During the four years of my PhD studies in radio astronomy I have concentrated my efforts on the following two questions: 1) Is there an evolutionary connection between nuclear starburst and AGN activity? 2) Are the starbursts observed in other galaxies scaled up versions of what we observe in local (Galactic) star forming regions?
These questions were tackled with two complementary approaches which I refer as the ``statistical'' and the ``detailed'' approaches. In the statistical approach I have conducted radio interferometric observations of the northern half of a sample of 217 infrared selected galaxies known as COLA (Corbett et al. 2002; Parra et al. 2005a) aiming to detect weak or buried AGN and correlate its presence (or absence) with global galactic properties. The results of this survey will be published in a forthcoming paper (Parra et al. in prep.). The main result of this work is that we found 20/90 detections at mJy levels on transatlantic baselines at 6 cm wavelength. All 20 sources have a small but significant radio excess on the far-infrared/radio correlation however this excess cannot be ascribed to the detected weak VLBI cores but instead to larger scale structures. This result is thus evidence in favor of an association between weak AGN and compact starbursts.
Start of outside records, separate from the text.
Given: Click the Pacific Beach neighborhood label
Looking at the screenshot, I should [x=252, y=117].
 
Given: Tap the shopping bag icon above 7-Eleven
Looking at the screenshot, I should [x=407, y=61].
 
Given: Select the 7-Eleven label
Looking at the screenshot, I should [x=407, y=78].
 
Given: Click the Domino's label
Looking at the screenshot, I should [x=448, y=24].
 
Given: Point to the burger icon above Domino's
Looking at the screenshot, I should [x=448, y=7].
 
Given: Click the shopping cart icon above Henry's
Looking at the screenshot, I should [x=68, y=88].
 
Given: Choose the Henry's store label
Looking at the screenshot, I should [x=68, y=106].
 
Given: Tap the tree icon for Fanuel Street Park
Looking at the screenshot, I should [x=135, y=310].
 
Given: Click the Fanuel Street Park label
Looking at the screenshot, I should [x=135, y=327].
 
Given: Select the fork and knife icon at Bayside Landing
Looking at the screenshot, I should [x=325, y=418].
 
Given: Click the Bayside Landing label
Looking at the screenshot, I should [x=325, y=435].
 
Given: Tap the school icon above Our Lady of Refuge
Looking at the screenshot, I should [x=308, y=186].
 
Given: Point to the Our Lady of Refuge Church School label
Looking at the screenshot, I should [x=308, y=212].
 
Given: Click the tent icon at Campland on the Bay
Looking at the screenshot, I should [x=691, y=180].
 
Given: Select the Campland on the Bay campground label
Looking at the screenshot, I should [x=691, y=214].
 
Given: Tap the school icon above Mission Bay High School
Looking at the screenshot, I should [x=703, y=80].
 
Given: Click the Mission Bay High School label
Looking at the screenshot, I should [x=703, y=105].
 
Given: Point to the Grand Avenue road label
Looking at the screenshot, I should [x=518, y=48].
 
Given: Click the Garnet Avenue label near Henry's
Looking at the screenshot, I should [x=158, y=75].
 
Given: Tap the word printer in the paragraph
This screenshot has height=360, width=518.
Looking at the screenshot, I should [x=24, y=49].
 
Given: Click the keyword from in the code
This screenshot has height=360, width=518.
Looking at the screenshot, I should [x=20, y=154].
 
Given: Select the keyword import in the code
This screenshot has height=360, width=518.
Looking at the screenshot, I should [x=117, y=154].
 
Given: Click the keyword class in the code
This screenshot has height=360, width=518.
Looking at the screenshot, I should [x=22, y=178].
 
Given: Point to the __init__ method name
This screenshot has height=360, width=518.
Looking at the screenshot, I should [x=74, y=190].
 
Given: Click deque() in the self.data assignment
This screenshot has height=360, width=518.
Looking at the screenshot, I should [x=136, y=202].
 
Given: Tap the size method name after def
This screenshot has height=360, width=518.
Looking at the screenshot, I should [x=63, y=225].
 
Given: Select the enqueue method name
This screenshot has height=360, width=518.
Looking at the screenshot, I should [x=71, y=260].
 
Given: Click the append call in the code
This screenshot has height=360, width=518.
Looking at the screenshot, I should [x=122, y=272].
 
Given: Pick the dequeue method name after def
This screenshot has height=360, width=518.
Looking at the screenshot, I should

In the detailed approach, I have carried out multiwavelength/multiepoch VLBI observations of the prototypical ultra-luminous infrared galaxy (ULIRG) Arp 220. In these observations we detected for the first time, at 13, 6 and 3.6 cm wavelength, 16 of the 49 known 18 cm compact sources in Arp 220 (Lonsdale et al. 2006) and 2 new sources (see Figure 1). We conclude that these sources are a mixed population of supernovae and supernova remnants (Parra et al. 20061). This conclusion offers a consistent explanation to the observed stability of the 18 cm light curves (Rovilos et al. 2003) without invoking supernova events many times more luminous than the unusual SN1986J. If the rate of appearance of new radio sources is identified with core-collapse radio-supernovae, then the required number of massive stars is much larger than predicted by the star formation rate implying a top-heavy initial mass function. This suggests that the initial mass function in starbursts is radically different than in normal galaxies.
Also within the detailed approach and in a more theoretical aspect we have modelled the observed OH megamaser emission from the luminous infrared galaxy (LIRG) IIIZw35 (Pihlström et al. 2001) as arising from a narrow rotating starburst ring of radius 22 pc (Parra et al. 2005b). We show how both the compact and apparently diffuse maser emission from this ring arise from a single phase of unsaturated maser clouds amplifying background radio continuum. From the observed maser properties, these clouds are estimated to have sizes of less than 0.7 pc and internal velocity dispersions in the order of 20 km/s. Our model applied to these observations give one of the few direct estimates of molecular cloud sizes and velocity widths in luminous infrared galaxies.